> _Objective_: Turn the lines starting at the one containing "The width and" and ending at the last line into a Markdown table with columns headed No. and Line, numbering each line and leaving out blank lines.
═════ Records shown ═════
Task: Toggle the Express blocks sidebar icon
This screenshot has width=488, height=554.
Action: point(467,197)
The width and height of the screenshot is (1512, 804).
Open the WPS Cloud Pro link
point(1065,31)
═════
> _Response to the exercise_:
| No. | Line |
|---|---|
| 1 | The width and height of the screenshot is (1512, 804). |
| 2 | Open the WPS Cloud Pro link |
| 3 | point(1065,31) |